[Extracted data Boundary: Start]
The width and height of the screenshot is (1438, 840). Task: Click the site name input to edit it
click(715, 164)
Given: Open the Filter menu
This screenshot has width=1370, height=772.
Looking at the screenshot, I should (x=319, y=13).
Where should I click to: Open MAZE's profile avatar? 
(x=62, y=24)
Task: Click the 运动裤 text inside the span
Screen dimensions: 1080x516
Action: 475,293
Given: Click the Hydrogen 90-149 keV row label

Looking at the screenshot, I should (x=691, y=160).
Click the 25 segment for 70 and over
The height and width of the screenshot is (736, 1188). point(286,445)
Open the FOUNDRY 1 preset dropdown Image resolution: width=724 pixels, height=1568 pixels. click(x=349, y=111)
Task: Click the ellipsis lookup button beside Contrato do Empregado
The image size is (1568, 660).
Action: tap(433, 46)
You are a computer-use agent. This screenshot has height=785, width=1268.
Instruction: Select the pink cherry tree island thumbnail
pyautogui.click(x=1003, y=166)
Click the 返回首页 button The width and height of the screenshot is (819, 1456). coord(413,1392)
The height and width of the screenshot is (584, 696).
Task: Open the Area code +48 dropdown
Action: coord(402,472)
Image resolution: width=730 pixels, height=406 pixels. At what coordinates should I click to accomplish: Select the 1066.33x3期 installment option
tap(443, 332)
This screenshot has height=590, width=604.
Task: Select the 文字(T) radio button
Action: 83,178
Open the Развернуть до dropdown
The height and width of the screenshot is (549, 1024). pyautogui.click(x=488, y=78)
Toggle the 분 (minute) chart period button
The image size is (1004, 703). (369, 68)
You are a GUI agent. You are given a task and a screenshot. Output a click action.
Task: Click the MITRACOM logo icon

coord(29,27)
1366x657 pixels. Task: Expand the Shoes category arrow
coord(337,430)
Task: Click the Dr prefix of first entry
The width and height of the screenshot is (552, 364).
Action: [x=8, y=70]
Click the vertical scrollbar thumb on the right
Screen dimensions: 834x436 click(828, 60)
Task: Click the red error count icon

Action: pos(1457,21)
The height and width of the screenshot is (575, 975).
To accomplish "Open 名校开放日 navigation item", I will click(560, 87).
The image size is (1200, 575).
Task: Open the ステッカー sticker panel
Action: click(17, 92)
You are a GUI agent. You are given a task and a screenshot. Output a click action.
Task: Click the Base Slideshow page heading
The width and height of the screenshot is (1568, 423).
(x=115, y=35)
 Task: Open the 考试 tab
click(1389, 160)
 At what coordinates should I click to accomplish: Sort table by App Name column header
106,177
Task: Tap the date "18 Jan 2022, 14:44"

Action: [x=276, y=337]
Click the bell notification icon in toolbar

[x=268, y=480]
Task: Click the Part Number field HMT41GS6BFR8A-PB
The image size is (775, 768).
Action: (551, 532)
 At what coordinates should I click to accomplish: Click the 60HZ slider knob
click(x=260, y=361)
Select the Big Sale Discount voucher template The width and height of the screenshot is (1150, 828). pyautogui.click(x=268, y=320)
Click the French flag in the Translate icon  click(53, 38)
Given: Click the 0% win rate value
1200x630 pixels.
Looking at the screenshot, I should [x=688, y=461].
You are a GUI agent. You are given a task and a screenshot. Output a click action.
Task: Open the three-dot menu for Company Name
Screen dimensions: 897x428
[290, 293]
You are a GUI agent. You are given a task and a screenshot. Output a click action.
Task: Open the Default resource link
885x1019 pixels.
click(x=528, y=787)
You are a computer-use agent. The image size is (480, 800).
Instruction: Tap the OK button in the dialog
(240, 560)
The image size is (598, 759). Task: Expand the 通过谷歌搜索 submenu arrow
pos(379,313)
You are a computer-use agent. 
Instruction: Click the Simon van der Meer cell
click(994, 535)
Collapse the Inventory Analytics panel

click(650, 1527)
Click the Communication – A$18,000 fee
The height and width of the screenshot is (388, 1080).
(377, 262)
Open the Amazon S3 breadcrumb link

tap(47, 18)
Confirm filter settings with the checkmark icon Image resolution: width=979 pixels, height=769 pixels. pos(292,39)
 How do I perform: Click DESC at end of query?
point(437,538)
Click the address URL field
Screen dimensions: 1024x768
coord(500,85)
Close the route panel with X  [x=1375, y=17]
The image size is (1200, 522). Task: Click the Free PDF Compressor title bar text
[Extracted data Boundary: End]
**Task to complete:** Repeat every entry exactly as written above.

**Response to the exercise:**
The width and height of the screenshot is (1438, 840). Task: Click the site name input to edit it
click(715, 164)
Given: Open the Filter menu
This screenshot has width=1370, height=772.
Looking at the screenshot, I should (x=319, y=13).
Where should I click to: Open MAZE's profile avatar? 
(x=62, y=24)
Task: Click the 运动裤 text inside the span
Screen dimensions: 1080x516
Action: 475,293
Given: Click the Hydrogen 90-149 keV row label

Looking at the screenshot, I should (x=691, y=160).
Click the 25 segment for 70 and over
The height and width of the screenshot is (736, 1188). point(286,445)
Open the FOUNDRY 1 preset dropdown Image resolution: width=724 pixels, height=1568 pixels. click(x=349, y=111)
Task: Click the ellipsis lookup button beside Contrato do Empregado
The image size is (1568, 660).
Action: tap(433, 46)
You are a computer-use agent. This screenshot has height=785, width=1268.
Instruction: Select the pink cherry tree island thumbnail
pyautogui.click(x=1003, y=166)
Click the 返回首页 button The width and height of the screenshot is (819, 1456). coord(413,1392)
The height and width of the screenshot is (584, 696).
Task: Open the Area code +48 dropdown
Action: coord(402,472)
Image resolution: width=730 pixels, height=406 pixels. At what coordinates should I click to accomplish: Select the 1066.33x3期 installment option
tap(443, 332)
This screenshot has height=590, width=604.
Task: Select the 文字(T) radio button
Action: 83,178
Open the Развернуть до dropdown
The height and width of the screenshot is (549, 1024). pyautogui.click(x=488, y=78)
Toggle the 분 (minute) chart period button
The image size is (1004, 703). (369, 68)
You are a GUI agent. You are given a task and a screenshot. Output a click action.
Task: Click the MITRACOM logo icon

coord(29,27)
1366x657 pixels. Task: Expand the Shoes category arrow
coord(337,430)
Task: Click the Dr prefix of first entry
The width and height of the screenshot is (552, 364).
Action: [x=8, y=70]
Click the vertical scrollbar thumb on the right
Screen dimensions: 834x436 click(828, 60)
Task: Click the red error count icon

Action: pos(1457,21)
The height and width of the screenshot is (575, 975).
To accomplish "Open 名校开放日 navigation item", I will click(560, 87).
The image size is (1200, 575).
Task: Open the ステッカー sticker panel
Action: click(17, 92)
You are a GUI agent. You are given a task and a screenshot. Output a click action.
Task: Click the Base Slideshow page heading
The width and height of the screenshot is (1568, 423).
(x=115, y=35)
 Task: Open the 考试 tab
click(1389, 160)
 At what coordinates should I click to accomplish: Sort table by App Name column header
106,177
Task: Tap the date "18 Jan 2022, 14:44"

Action: [x=276, y=337]
Click the bell notification icon in toolbar

[x=268, y=480]
Task: Click the Part Number field HMT41GS6BFR8A-PB
The image size is (775, 768).
Action: (551, 532)
 At what coordinates should I click to accomplish: Click the 60HZ slider knob
click(x=260, y=361)
Select the Big Sale Discount voucher template The width and height of the screenshot is (1150, 828). pyautogui.click(x=268, y=320)
Click the French flag in the Translate icon  click(53, 38)
Given: Click the 0% win rate value
1200x630 pixels.
Looking at the screenshot, I should [x=688, y=461].
You are a GUI agent. You are given a task and a screenshot. Output a click action.
Task: Open the three-dot menu for Company Name
Screen dimensions: 897x428
[290, 293]
You are a GUI agent. You are given a task and a screenshot. Output a click action.
Task: Open the Default resource link
885x1019 pixels.
click(x=528, y=787)
You are a computer-use agent. The image size is (480, 800).
Instruction: Tap the OK button in the dialog
(240, 560)
The image size is (598, 759). Task: Expand the 通过谷歌搜索 submenu arrow
pos(379,313)
You are a computer-use agent. 
Instruction: Click the Simon van der Meer cell
click(994, 535)
Collapse the Inventory Analytics panel

click(650, 1527)
Click the Communication – A$18,000 fee
The height and width of the screenshot is (388, 1080).
(377, 262)
Open the Amazon S3 breadcrumb link

tap(47, 18)
Confirm filter settings with the checkmark icon Image resolution: width=979 pixels, height=769 pixels. pos(292,39)
 How do I perform: Click DESC at end of query?
point(437,538)
Click the address URL field
Screen dimensions: 1024x768
coord(500,85)
Close the route panel with X  [x=1375, y=17]
The image size is (1200, 522). Task: Click the Free PDF Compressor title bar text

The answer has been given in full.